Gambel's QuailCallipepla gambelii
- ORDER: Galliformes
- FAMILY: Odontophoridae
Gambel’s Quail are gregarious birds of the desert Southwest, where coveys gather along brushy washes and cactus-studded arroyos to feed. Males and females both sport a bobbing black topknot of feathers. The male’s prominent black belly patch distinguishes it from the similar California Quail. This ground-hugging desert dweller would rather run than fly—look for these tubby birds running between cover or posting a lookout on low shrubs.More ID Info
Find This Bird
Look for Gambel's Quail in the early morning and late afternoon, when temperatures are moderate and the birds are active. You'll find them in shrubby or thorny areas where they forage on the ground in fairly large groups. At times, one member of the covey will post a lookout on a fence post or shrub top; otherwise you'll need to look carefully at ground level. If you get too close without seeing them, they may startle you by suddenly exploding into flight.

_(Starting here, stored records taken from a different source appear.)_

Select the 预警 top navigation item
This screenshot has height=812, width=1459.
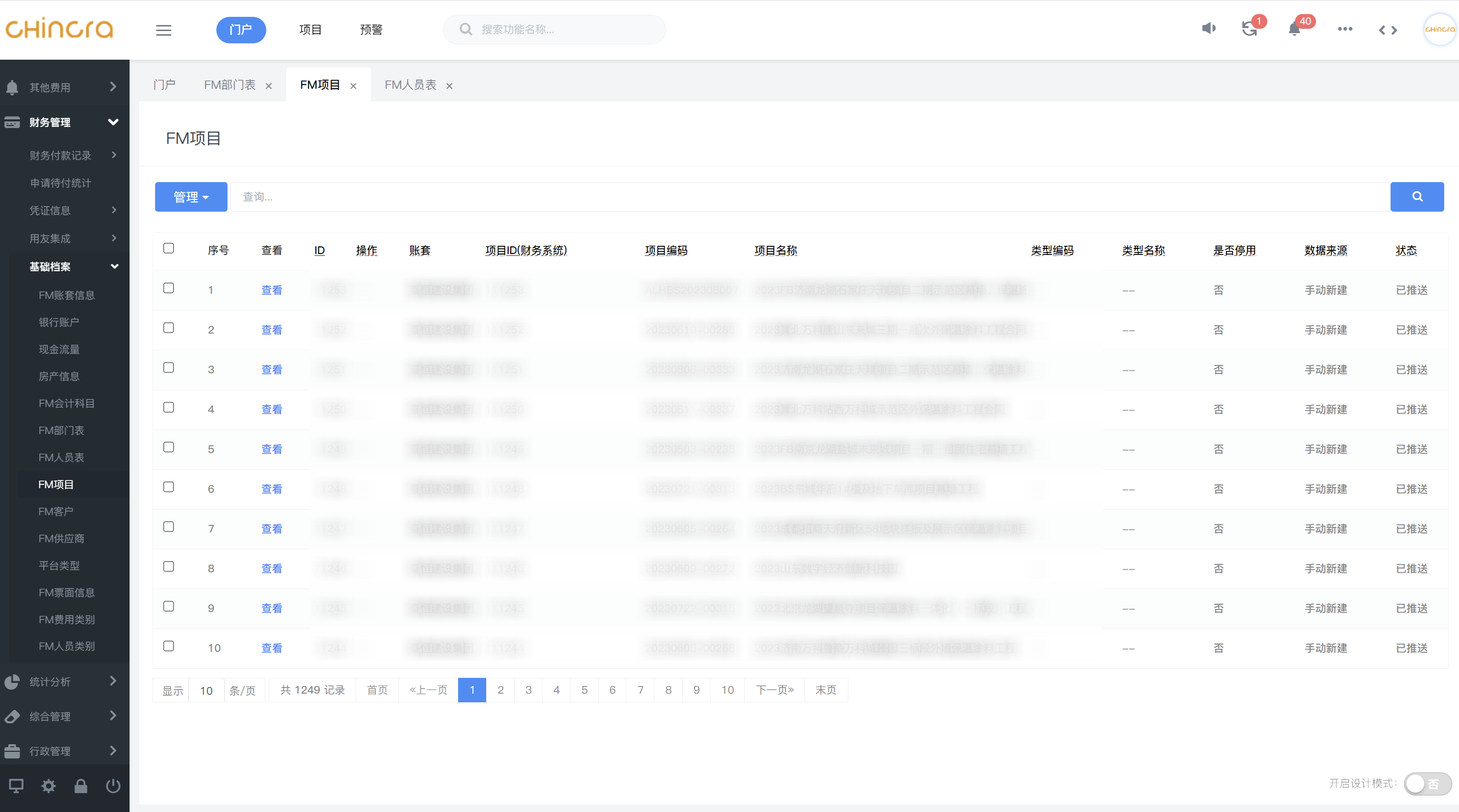(371, 30)
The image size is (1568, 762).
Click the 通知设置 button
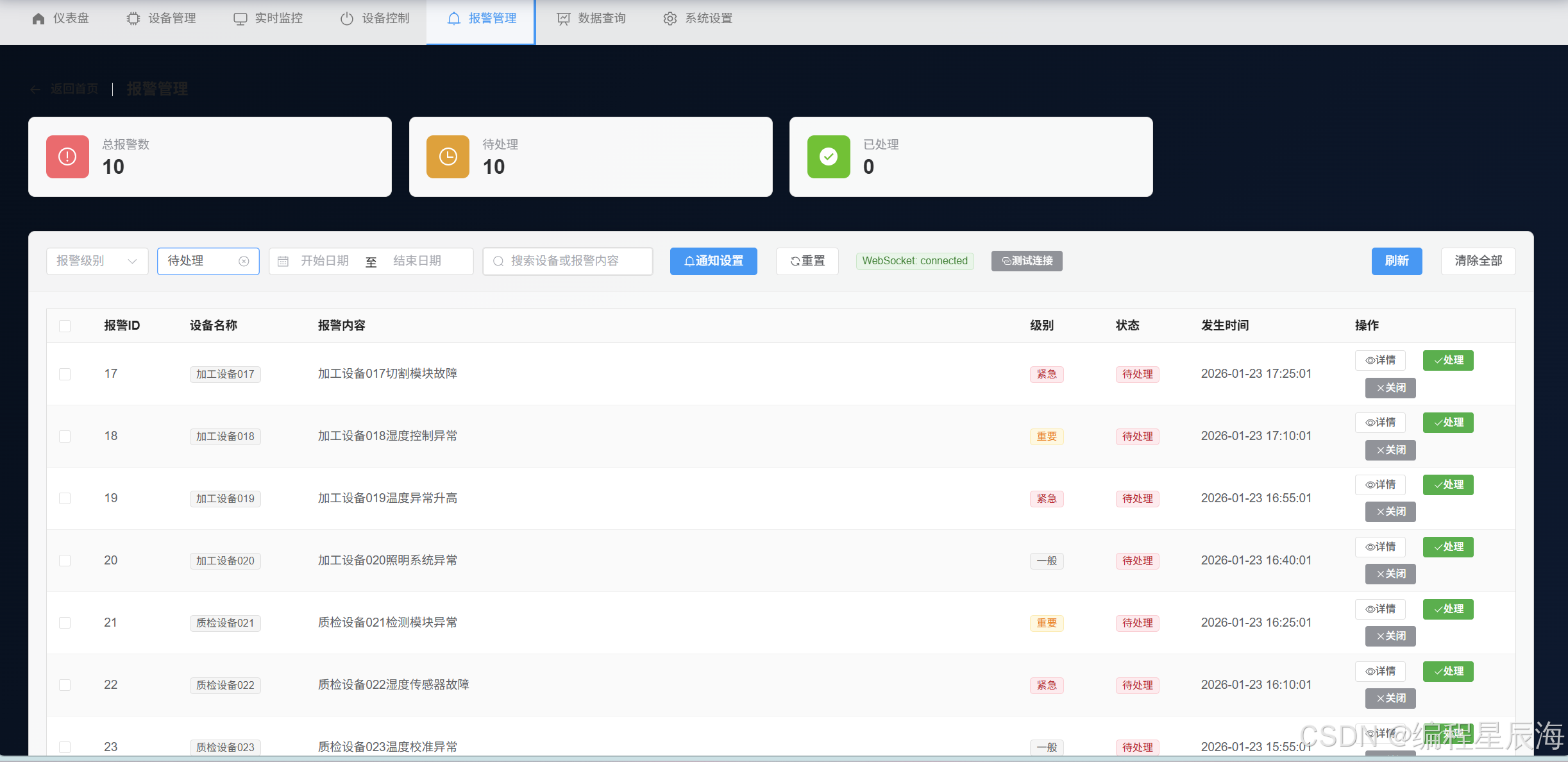coord(713,261)
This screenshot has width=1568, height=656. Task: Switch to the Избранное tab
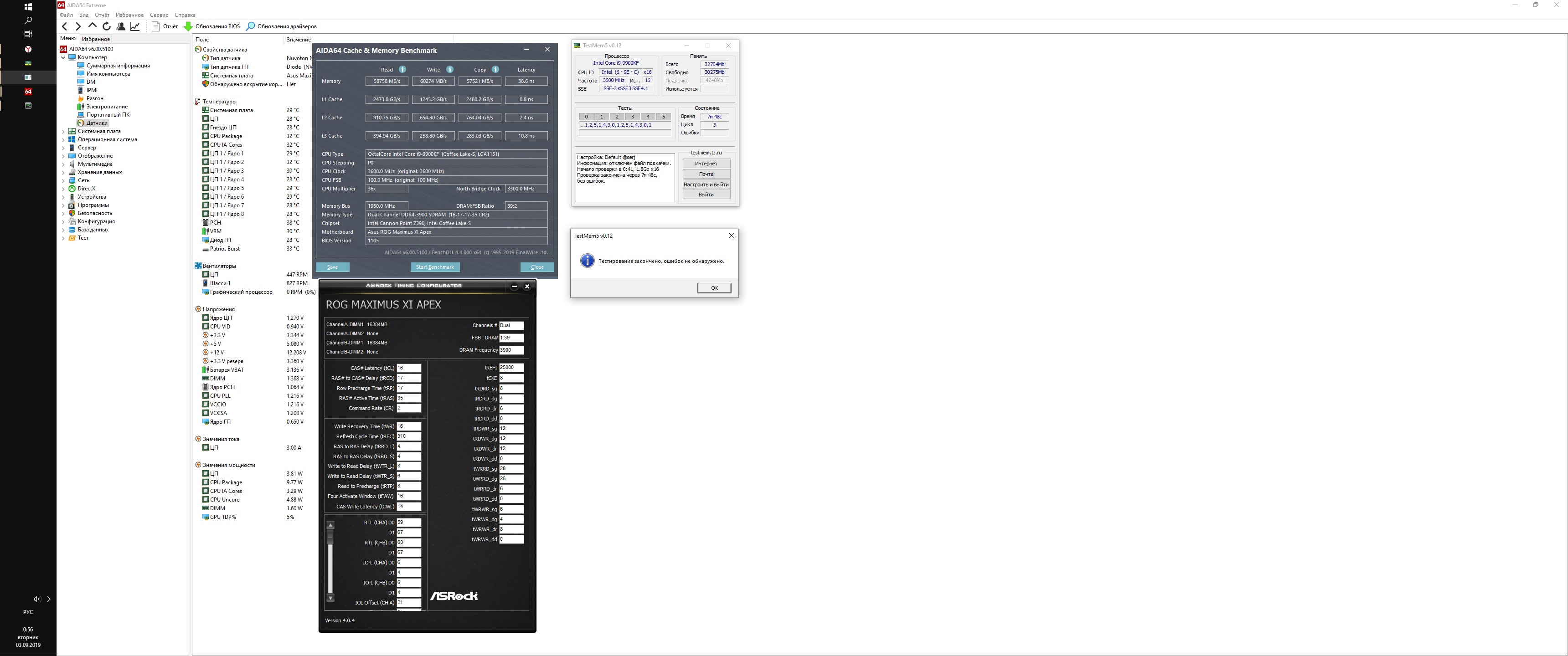tap(96, 39)
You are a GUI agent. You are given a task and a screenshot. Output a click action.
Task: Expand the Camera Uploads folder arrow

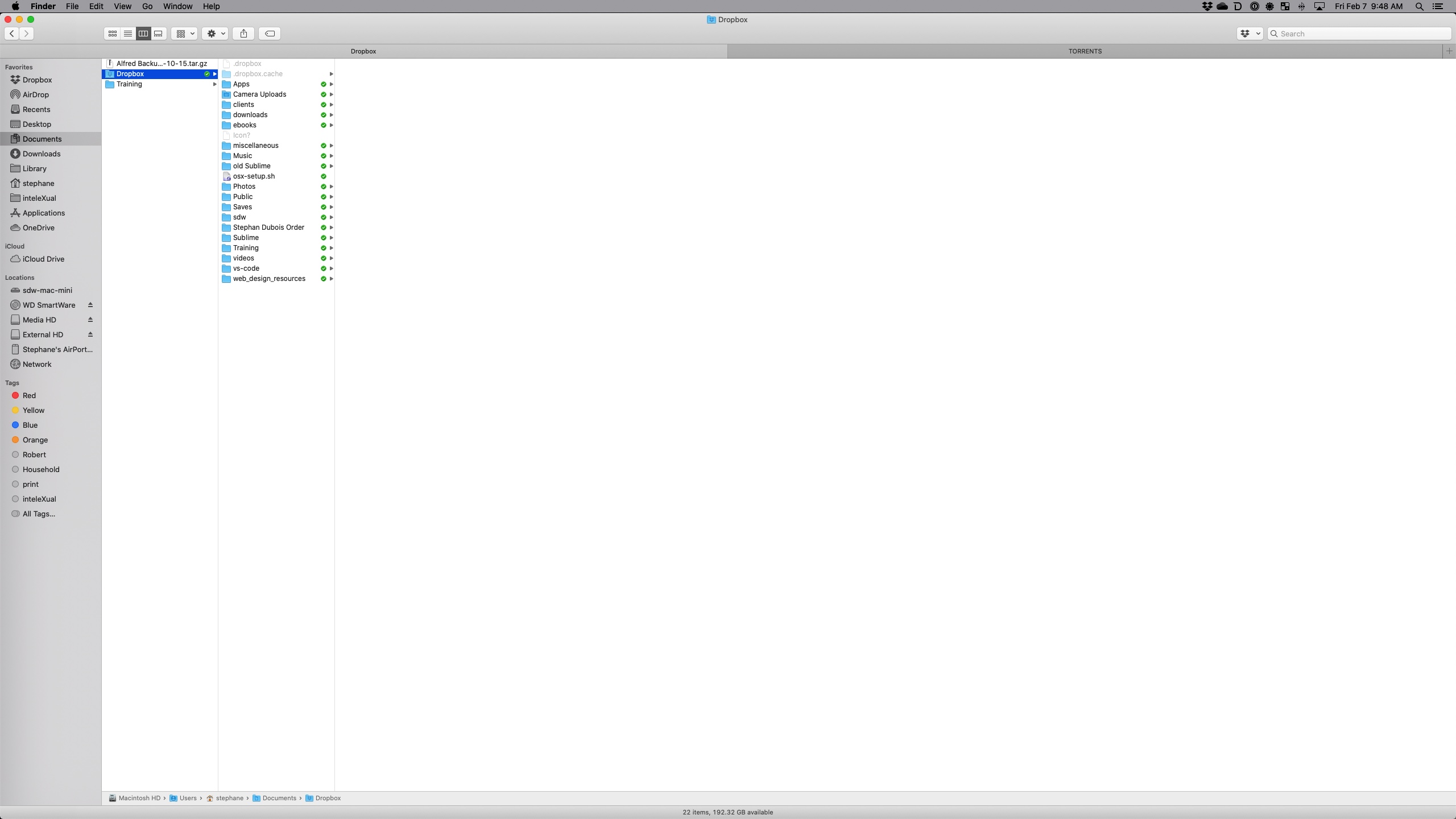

- Colín de Gambel (Spanish)
- Colin de Gambel (French)
Gambel's Quail are ground-feeding desert birds—so they are likely to visit yards that offer birdseed and water at ground level. They sometimes also come up to elevated platform feeders. You can attract them with sunflower seeds, cracked corn, millet, and milo. Visit Project FeederWatch for more information on how, what, and where to feed birds in your backyard.
- Cool Facts
- Birders in Hawaii may catch a glimpse of Gambel’s Quail on the slopes of Mauna Kea volcano. The Hawaii Division of Fish and Game introduced this popular game bird (mostly from game farms) to all of the main Hawaiian Islands in the late 1950s and early 1960s. Today a few remain on the Big Island, as well as on Lanai and tiny Kaho’olawe.
- Gambel’s Quail are part of the “scaled quail” complex, which also includes California Quail, Scaled Quail, and the Elegant Quail of northwest Mexico. The species hybridize in captivity and in the wild; you can find Gambel’s x California Quail hybrids where their ranges overlap in southeast California.
- Like many desert-dwelling species, Gambel’s Quail populations undergo a “boom-and-bust” cycle. A year with ample winter-spring rainfall that generates lots of green vegetation will yield larger clutches and an abundance of chicks. Dry winters mean less food and lower productivity.
- Just before her eggs hatch, the female Gambel’s Quail calls to the chicks, who cheep to each other from inside the eggs. The eggs hatch in synchrony, with the chick cutting a neat hole in the largest part of the shell and leaving an intact piece of membrane to serve as a “hinge” — the chick pushes on the shell and opens the “door” that it has created.